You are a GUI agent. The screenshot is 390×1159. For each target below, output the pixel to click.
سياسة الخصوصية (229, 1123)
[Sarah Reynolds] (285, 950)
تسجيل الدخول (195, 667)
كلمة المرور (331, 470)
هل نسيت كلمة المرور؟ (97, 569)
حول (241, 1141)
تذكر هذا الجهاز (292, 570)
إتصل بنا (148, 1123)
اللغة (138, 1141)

- - -

> WHAT TO DO
Every line above should be written out again exactly as it stands.

> WORKED SOLUTION
You are a GUI agent. The screenshot is 390×1159. For each target below, output the pixel to click.
سياسة الخصوصية (229, 1123)
[Sarah Reynolds] (285, 950)
تسجيل الدخول (195, 667)
كلمة المرور (331, 470)
هل نسيت كلمة المرور؟ (97, 569)
حول (241, 1141)
تذكر هذا الجهاز (292, 570)
إتصل بنا (148, 1123)
اللغة (138, 1141)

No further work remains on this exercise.